-- DATASET RECORDS follows --

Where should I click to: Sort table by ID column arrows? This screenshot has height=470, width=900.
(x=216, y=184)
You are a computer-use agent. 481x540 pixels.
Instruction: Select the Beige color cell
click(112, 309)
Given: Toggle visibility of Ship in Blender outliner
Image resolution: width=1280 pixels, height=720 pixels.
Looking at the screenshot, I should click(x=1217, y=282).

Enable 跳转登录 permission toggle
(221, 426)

-- DATASET RECORDS concluded --
-- DATASET RECORDS follows --

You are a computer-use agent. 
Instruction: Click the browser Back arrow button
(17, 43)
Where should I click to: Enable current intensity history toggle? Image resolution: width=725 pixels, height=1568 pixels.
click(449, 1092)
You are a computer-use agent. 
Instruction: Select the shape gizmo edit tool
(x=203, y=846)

-- DATASET RECORDS concluded --
-- DATASET RECORDS follows --

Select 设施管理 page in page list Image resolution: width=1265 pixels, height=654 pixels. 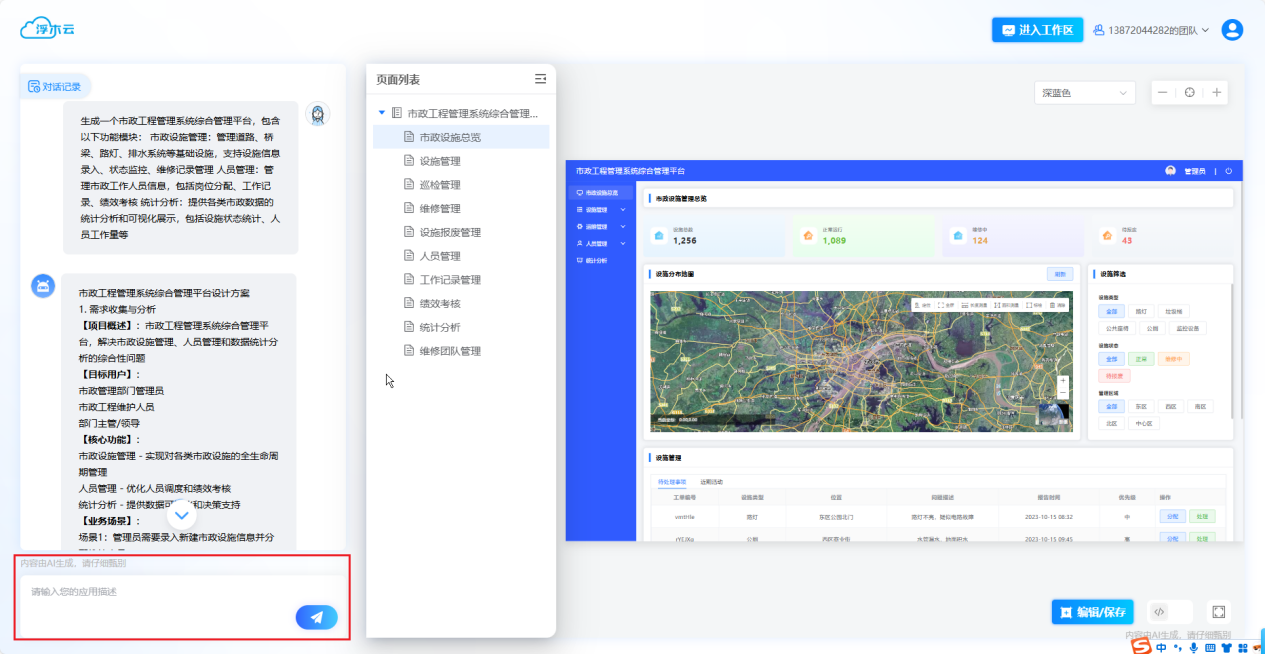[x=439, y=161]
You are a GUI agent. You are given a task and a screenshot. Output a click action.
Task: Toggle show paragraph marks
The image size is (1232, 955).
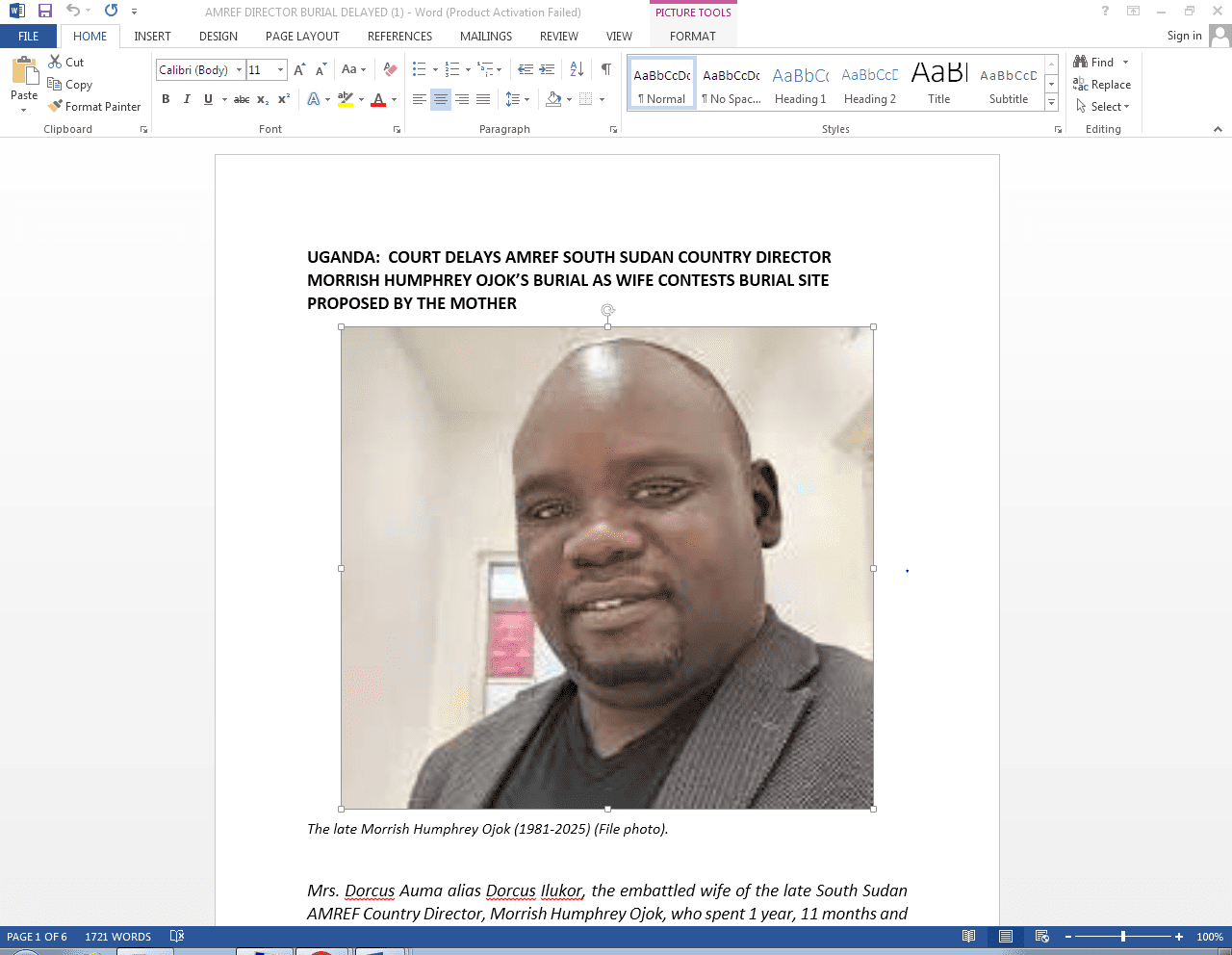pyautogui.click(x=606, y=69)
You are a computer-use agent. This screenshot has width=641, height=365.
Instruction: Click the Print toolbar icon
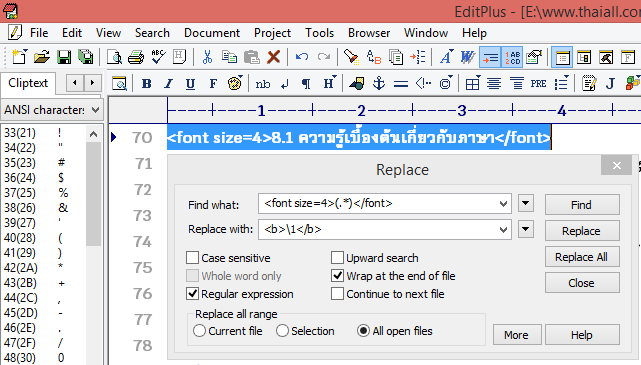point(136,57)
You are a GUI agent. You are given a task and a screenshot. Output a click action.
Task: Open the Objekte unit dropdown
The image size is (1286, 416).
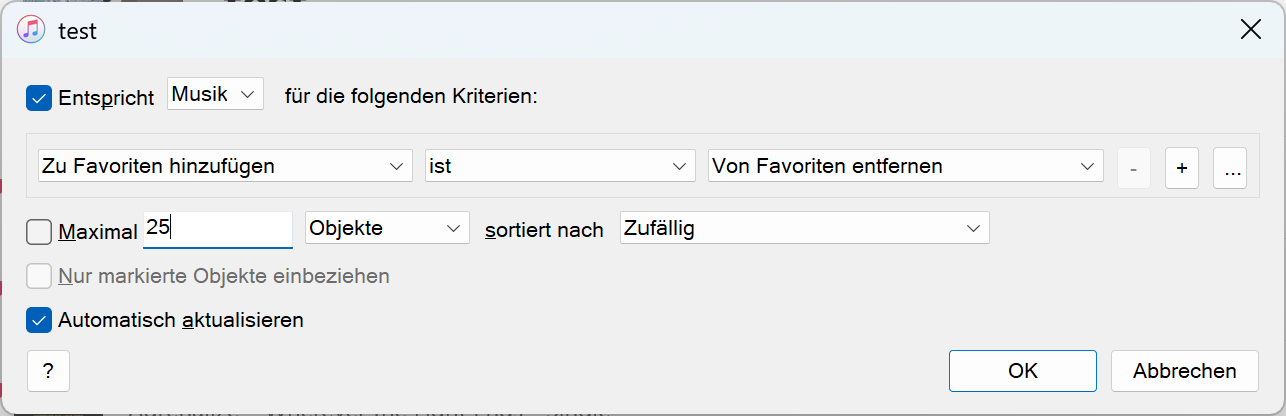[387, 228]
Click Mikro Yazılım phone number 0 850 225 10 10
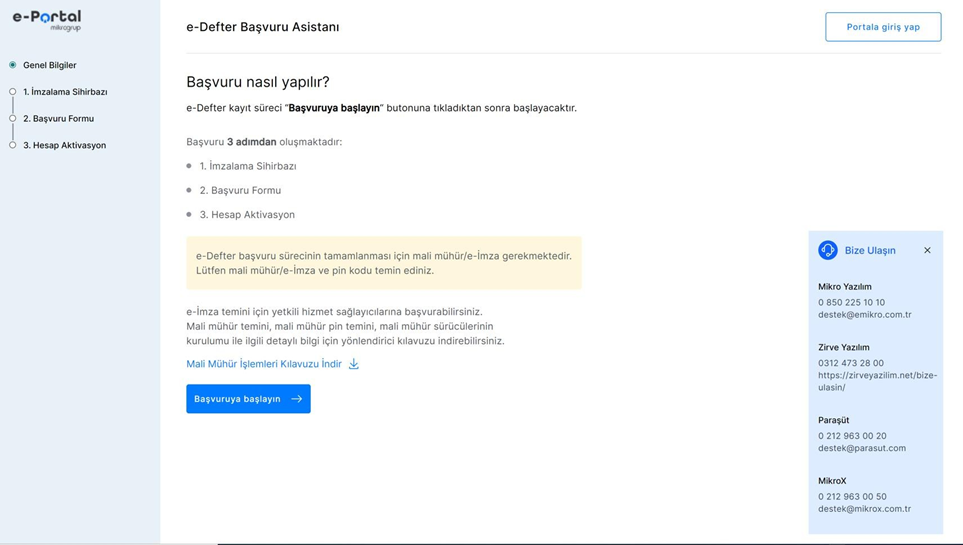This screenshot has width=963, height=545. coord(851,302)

-- DATASET RECORDS concluded --

### TASK INSTRUCTIONS
Search the listing for "computer" and show every line where it occurs.

### SOLUTION TO THE PROBLEM
You are a computer-use agent. 481x540 pixels.
You are a computer-use agent. 
You are a computer-use agent. 
You are a computer-use agent. This screenshot has width=641, height=365.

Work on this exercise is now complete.